**Work request**
Set down every line from the one with "You are a GUI" to the end of the entries, both ends included, exactly as it reads and without pictures.

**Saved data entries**
Start of Block
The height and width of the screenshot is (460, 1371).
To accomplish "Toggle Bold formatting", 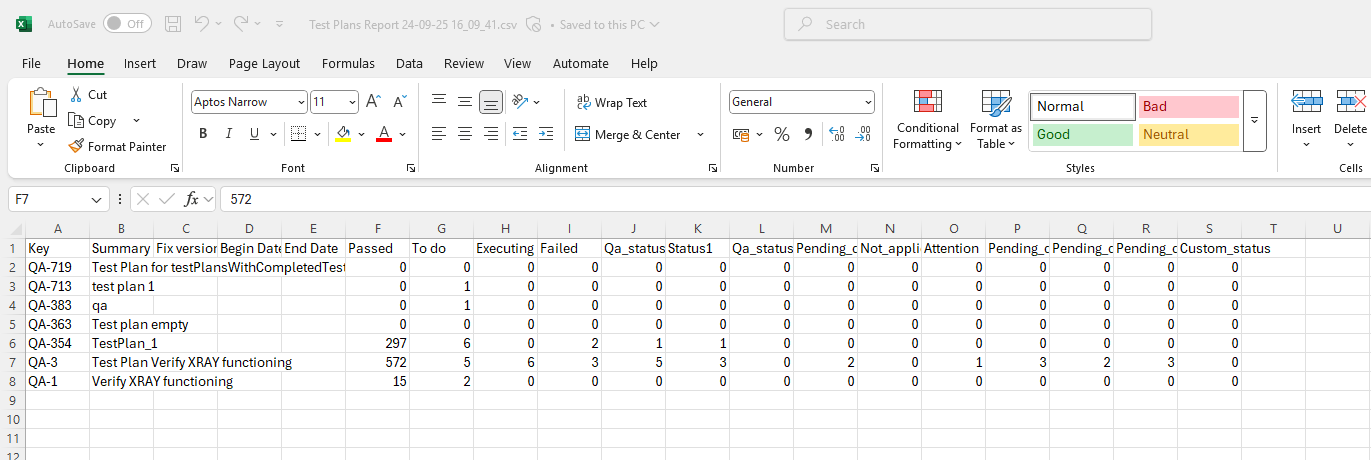I will click(203, 134).
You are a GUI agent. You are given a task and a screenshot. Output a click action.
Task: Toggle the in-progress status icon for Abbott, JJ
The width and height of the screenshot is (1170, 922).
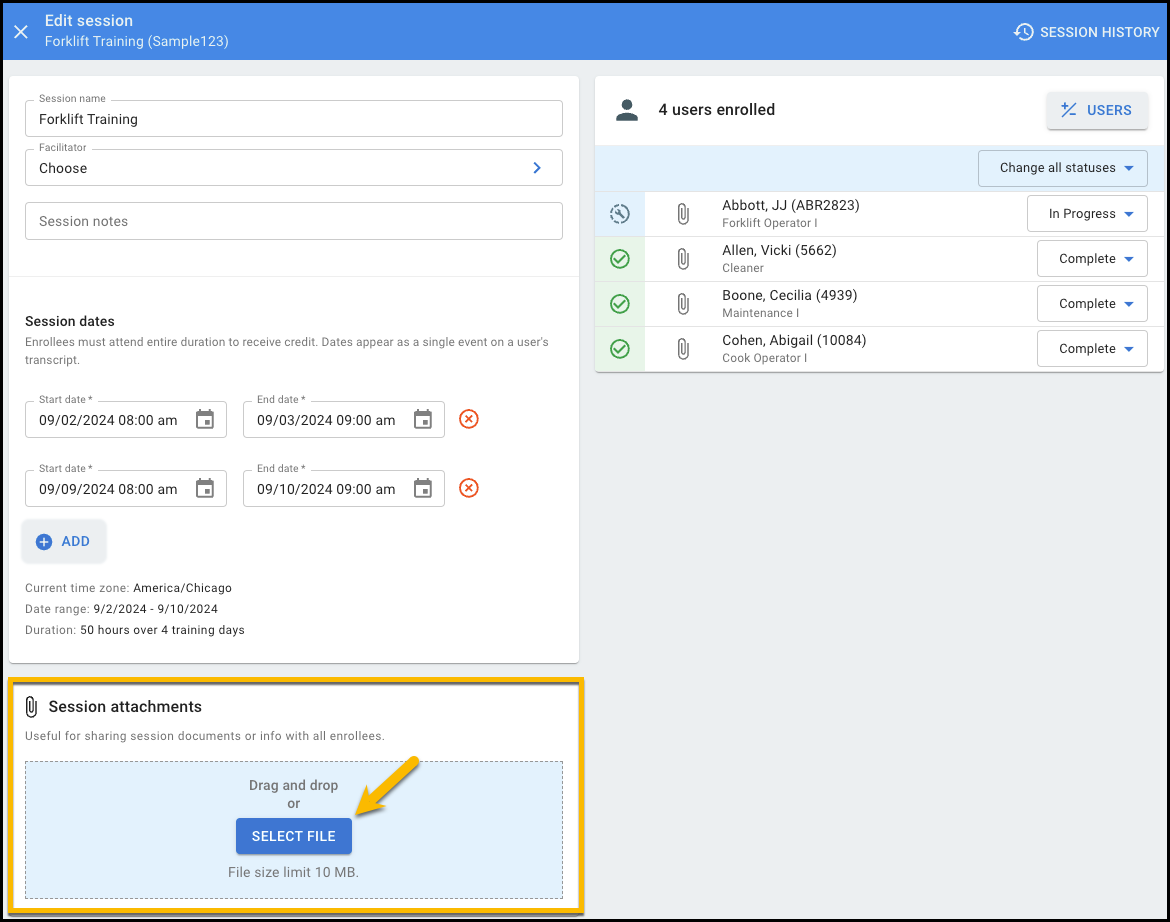point(620,214)
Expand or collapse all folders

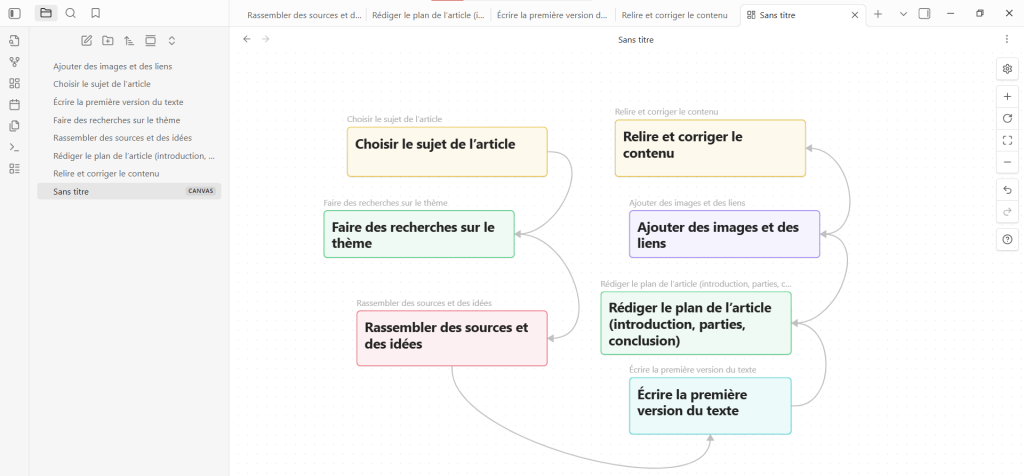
End of Block
**Output below**
You are a GUI agent. You are given a task and a screenshot. Output a click action.
Task: Toggle the in-progress status icon for Abbott, JJ
The width and height of the screenshot is (1170, 922).
point(620,214)
Expand or collapse all folders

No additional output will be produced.